В коридорах, аудиториях и кубриках училища стоит гулкая тишина. Старшекурсники - в морях, на практике; остальные - в отпусках, по домам. Совсем недавно, последний, третий абитуриентский вал, накатившись на волнолом приёмных экзаменов, схлынул, увозя домой, к папам и мамам, огорчённых неудачников и радостных счастливцев - будущих Магелланов и Колумбов.
Скоро, буквально через несколько дней, жизнь снова забьёт ключом в этих стенах, но нас здесь уже не будет. И в голову приходит смешная, нелепая и грустная мысль:
- Как жаль, что нельзя в мореходке оставаться, на одном и том же курсе, на второй год.
Впрочем, можно. Мой друг Генка умудрился взять академотпуск, и теперь будет заканчивать "бурсу" двумя годами позже нас. Вот счастливец!
Ребята, отслужившие до мореходки в армии, давно разъехались по домам, забрав свои альбомы, дипломы и значки. Сейчас небось догуливают положенный месячный отпуск и собираются к отъезду, к местам распределения.

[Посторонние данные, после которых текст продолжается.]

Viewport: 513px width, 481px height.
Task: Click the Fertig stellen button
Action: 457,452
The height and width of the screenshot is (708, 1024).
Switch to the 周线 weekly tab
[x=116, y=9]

Миша Деряба уже уехал в Петропавловск-Камчатский. Обещал писать, мне и Славику.
Мы забираем в канцелярии свои дипломы об окончании училища, вкладыши с перечнем изучавшихся предметов и оценками по ним, (это для тех кто будет поступать в высшие учебные заведения) и направления на работу. В моём, в частности, указано, что пятого октября я должен явиться в отдел кадров Мурманского тралового флота.

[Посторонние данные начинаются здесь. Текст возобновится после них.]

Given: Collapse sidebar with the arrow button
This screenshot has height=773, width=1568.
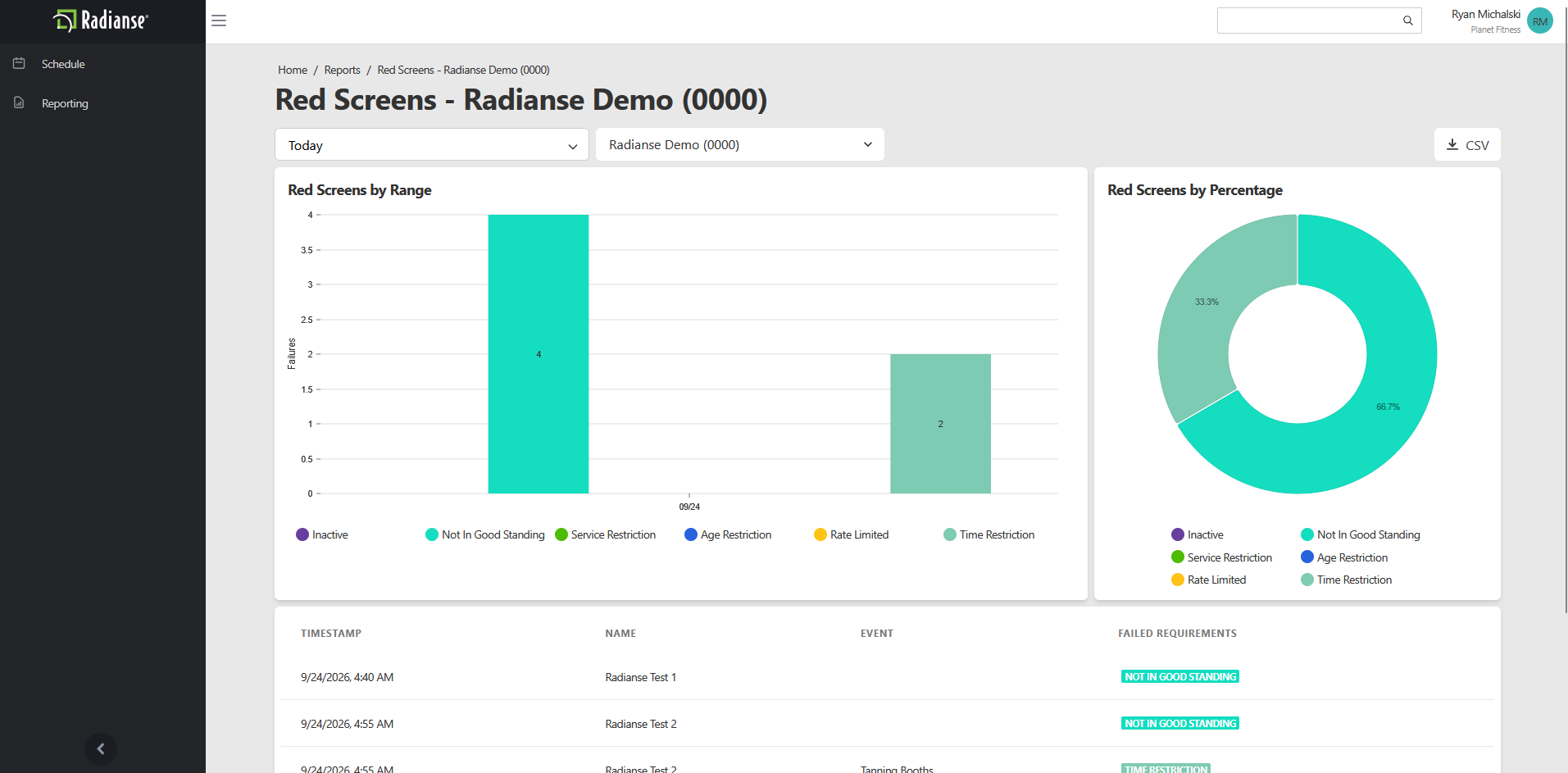Looking at the screenshot, I should (101, 748).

В дополнение к диплому каждому выдан значок в виде миниатюрного эмалированного гробика с маленьким якорьком посредине.
Куда ему до заказанного, за свои кровные денежки, у еврея-умельца, в крохотной мастерской на Суворовской, тяжелого латунного ромба с прилепленным к нему земным шаром, по которому гордо плывёт рыболовный траулер.
Альбом, - тоже шедевр местного фотоискусства. На фоне пальм, штормов и кораблей, - портрет каждого из выпускников. В конце альбома карта Советского Союза и те же портреты, но только маленькие, в тех географических точках, куда велела нам явиться госпожа Судьба. Особенно много портретов на Дальнем Востоке. Там где на карте должен находиться Херсон, - снимок богато накрытого стола с выпивкой и закуской и дата контрольной встречи - 1975 год.
Но самым ценным в альбоме, конечно, же была Красная грамота выданная, каждому из нас, самим царём морским - Нептуном, текст которой я привожу здесь дословно:
Красная грамота.
Оная дадена мореходу флота Российскаго в ознаменование дрейфа великого в океане Научном. Шквалы экзаменационные пройдены у островов Сопромата и Термодинамики. Оставлены позади рейсы трудные, по семь раз хоженные к земле неизведанной, Математике, покрытой чащами интегралов и дебрями дифференциалов. Богини-покровительницы Шара и Шпора, провели по ветхим картам с таинственными знаками: "ДВС", "СВМ", "ТУК", "СПСУ", так и оставшимися загадкой, к архипелагу Технического образования.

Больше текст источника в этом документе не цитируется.